Fragile Reality Read Count : 126

Category : Stories

Sub Category : Fiction
Every morning when the yellow birdie thrust himself behind the face of the clock and the little bell rang ten times, steps echoed up the porch. Always she came with red shoes rounded at the tip and a pink knee-length dress frilled at the hem. Golden curls bounced across her shoulders as she hopped, skipped, and hummed along her way, trailing the wagon with the crooked wheel behind her. 

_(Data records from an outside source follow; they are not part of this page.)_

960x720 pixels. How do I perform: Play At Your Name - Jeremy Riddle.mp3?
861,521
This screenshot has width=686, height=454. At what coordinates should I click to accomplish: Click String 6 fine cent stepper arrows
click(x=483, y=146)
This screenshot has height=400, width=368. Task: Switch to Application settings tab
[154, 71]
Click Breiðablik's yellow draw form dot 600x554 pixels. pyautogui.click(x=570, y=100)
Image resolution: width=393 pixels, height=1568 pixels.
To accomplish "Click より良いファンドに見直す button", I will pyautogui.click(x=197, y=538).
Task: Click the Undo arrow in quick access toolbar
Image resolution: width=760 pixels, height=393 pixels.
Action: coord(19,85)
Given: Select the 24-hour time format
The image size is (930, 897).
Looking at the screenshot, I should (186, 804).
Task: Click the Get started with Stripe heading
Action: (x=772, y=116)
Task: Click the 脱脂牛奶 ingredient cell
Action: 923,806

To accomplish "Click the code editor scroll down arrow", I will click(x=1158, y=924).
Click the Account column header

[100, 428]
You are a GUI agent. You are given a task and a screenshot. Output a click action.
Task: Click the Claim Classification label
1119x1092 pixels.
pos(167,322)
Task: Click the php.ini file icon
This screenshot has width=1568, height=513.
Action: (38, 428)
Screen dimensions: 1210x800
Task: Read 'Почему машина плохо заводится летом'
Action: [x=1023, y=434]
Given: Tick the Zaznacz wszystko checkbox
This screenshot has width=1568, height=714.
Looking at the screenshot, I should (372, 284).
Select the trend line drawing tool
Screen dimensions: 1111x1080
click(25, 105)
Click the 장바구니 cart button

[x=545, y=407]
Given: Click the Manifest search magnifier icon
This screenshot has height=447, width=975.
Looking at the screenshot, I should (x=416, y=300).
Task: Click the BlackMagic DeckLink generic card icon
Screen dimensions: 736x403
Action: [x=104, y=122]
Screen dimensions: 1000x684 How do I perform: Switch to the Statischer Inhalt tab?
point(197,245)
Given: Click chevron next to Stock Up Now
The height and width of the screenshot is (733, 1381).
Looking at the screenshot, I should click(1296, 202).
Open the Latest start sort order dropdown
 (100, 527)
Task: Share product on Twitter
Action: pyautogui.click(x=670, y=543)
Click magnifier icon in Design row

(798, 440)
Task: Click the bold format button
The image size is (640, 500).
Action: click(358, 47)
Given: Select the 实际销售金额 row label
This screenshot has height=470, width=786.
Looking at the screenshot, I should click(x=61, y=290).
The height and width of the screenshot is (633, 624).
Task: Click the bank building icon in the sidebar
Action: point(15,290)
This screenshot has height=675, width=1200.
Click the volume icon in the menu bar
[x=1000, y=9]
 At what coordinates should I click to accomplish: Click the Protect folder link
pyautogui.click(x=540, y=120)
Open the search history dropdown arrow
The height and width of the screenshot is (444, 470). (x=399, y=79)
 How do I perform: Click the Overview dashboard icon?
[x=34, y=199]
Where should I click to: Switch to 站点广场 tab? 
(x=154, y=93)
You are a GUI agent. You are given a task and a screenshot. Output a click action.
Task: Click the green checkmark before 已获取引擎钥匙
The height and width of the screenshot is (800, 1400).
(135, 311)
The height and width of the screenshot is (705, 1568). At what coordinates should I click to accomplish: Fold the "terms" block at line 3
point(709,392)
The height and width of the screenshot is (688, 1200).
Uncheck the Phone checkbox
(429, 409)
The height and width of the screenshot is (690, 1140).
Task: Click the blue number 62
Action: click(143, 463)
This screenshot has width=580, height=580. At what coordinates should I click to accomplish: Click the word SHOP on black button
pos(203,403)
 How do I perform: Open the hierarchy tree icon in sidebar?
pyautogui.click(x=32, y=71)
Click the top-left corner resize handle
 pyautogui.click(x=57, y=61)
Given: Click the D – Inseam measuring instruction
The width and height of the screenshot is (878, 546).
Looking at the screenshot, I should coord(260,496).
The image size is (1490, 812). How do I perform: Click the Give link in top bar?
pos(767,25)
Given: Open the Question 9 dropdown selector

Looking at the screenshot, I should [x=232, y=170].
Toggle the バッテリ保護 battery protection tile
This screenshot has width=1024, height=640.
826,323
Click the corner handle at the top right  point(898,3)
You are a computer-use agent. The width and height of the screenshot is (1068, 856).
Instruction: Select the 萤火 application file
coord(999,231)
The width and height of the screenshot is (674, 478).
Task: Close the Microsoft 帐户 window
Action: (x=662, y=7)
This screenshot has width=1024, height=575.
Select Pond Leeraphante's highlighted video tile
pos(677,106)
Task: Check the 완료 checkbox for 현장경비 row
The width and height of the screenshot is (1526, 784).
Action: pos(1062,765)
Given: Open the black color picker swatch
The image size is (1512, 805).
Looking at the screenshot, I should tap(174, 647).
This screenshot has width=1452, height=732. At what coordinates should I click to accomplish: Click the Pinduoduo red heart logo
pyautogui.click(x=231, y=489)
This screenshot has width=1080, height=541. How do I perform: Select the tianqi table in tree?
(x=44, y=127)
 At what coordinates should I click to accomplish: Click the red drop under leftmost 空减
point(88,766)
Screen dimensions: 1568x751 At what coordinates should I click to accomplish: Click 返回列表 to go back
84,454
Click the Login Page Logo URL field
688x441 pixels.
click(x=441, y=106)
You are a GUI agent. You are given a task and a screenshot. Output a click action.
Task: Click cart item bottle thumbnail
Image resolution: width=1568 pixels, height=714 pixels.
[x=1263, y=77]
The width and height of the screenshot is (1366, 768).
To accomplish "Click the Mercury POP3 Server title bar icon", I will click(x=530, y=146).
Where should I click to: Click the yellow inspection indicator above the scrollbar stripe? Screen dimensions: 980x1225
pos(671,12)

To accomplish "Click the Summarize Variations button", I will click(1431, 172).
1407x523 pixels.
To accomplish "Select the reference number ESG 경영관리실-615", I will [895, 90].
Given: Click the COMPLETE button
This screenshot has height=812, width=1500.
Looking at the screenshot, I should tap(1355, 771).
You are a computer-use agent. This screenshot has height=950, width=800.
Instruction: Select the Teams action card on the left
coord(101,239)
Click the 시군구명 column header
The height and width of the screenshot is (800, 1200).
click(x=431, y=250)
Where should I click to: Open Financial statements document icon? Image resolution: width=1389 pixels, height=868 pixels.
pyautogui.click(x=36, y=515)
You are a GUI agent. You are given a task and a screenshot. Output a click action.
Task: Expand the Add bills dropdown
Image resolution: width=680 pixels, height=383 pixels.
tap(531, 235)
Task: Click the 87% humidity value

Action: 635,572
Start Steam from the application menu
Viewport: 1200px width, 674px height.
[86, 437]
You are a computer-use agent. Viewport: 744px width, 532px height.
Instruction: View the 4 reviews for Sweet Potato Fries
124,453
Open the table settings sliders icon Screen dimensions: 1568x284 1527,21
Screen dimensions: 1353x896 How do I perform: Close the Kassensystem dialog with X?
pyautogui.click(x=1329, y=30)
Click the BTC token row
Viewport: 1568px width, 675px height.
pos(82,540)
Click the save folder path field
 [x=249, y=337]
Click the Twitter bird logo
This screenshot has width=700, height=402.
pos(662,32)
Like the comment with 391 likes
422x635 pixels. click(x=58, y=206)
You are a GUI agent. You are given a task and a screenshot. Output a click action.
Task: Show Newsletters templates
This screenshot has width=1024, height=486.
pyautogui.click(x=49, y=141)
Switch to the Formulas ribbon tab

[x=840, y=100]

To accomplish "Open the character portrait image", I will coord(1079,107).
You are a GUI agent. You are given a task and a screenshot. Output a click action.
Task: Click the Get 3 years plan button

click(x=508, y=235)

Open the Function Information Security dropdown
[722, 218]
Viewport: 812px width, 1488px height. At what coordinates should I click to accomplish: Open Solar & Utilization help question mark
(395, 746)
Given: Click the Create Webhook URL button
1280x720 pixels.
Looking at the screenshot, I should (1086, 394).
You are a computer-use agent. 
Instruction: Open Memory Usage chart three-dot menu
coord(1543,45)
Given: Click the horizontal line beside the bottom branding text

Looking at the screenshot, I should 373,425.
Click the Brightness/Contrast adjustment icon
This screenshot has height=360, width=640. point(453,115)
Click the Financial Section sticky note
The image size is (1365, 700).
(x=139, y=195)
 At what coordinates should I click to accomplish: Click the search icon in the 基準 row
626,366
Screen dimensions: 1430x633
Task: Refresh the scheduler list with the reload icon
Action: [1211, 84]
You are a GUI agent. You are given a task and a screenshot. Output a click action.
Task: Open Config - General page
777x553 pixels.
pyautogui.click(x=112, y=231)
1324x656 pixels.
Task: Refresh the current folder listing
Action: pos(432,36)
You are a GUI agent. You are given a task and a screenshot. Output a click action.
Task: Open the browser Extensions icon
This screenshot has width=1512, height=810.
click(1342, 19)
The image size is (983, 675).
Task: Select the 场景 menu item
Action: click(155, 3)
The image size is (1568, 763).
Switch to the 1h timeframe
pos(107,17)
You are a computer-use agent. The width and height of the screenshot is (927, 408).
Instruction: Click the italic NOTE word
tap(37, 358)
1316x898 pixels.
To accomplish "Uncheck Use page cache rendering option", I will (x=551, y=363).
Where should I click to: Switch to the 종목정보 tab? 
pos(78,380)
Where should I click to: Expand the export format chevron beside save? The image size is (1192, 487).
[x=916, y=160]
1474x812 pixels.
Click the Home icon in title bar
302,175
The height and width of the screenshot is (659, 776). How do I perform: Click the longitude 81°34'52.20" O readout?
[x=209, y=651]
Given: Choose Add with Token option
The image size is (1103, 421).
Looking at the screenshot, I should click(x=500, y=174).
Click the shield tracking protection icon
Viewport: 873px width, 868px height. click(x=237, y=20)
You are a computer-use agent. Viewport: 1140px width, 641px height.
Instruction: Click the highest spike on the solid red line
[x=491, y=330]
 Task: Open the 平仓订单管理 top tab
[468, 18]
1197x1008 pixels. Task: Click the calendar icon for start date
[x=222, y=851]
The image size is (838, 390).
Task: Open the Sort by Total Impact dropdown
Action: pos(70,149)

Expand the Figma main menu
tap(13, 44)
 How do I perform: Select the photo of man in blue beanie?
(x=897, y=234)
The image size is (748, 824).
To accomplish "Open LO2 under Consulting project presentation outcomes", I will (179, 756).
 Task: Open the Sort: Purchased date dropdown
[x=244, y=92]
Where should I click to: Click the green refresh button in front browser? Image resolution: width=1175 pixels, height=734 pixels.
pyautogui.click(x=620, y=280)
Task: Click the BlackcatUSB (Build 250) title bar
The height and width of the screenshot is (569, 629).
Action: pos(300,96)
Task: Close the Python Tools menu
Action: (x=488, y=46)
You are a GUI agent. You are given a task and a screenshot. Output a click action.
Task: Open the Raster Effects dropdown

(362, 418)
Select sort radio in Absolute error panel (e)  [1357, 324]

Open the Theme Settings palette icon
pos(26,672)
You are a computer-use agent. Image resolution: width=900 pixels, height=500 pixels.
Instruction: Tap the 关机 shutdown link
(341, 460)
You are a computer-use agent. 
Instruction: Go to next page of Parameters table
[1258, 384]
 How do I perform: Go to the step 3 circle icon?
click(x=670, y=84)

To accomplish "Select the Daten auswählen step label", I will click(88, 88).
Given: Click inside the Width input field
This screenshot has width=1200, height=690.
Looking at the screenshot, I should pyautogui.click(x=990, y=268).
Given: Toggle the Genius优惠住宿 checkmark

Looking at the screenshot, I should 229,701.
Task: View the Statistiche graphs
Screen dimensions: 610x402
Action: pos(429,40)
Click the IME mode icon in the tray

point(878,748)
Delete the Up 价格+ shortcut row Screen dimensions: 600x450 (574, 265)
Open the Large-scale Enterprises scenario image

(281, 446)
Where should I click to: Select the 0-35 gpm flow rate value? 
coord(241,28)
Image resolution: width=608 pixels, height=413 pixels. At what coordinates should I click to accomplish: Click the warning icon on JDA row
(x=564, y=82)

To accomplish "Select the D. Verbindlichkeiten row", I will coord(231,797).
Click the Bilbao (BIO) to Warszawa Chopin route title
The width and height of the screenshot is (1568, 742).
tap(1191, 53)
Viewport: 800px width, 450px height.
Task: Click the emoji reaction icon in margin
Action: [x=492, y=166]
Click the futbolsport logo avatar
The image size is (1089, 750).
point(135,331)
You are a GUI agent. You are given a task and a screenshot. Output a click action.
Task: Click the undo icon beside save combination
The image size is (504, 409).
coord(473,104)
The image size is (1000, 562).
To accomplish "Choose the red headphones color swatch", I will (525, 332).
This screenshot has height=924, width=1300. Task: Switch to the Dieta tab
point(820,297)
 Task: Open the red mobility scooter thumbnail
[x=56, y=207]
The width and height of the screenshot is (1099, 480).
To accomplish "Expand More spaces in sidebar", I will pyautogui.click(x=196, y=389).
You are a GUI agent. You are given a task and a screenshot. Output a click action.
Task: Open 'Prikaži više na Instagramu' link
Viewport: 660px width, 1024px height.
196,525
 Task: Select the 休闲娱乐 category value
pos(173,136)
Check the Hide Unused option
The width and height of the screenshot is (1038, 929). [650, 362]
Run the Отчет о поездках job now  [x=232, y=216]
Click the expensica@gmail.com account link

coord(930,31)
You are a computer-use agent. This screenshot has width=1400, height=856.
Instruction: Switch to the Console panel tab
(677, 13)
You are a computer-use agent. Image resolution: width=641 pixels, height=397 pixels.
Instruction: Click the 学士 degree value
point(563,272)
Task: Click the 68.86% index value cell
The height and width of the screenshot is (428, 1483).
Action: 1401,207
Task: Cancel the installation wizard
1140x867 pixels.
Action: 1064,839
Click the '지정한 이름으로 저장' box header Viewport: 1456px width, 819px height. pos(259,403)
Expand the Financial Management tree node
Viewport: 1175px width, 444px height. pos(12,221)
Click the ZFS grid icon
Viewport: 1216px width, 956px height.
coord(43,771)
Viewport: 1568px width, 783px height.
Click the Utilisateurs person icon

	Ian hated her toy; the squealing wheels pierced him like the wails of a tortured pig, reminding him rudely of his mother’s shrieks.
	He didn’t answer the door when her chubby little finger rang the bell. Instead, he sat with his back to the front of the house in the red leather couch Marcy’s parents gifted them at their wedding. He drowned in thoughts of his wife, her smile, and the way she twirled the ends of her hair around her fingers when she was stressed or angry. She would be home today after a week of being away, and they could sit beside the fire and she would tell him all about Janet at work, the woman who brought her cat in on her shoulder, or Michael in the coffee shop who always offered to pay for her morning coffee because he thought she was cute. They would be silent and Ian would apologize again. He would apologize for the state of the house, for the dead tan of the lawn, for the half of his social security check spent on fixing the house so the girl and her curls couldn’t get in. She would smile but it would be the thin kind only given when it was forced.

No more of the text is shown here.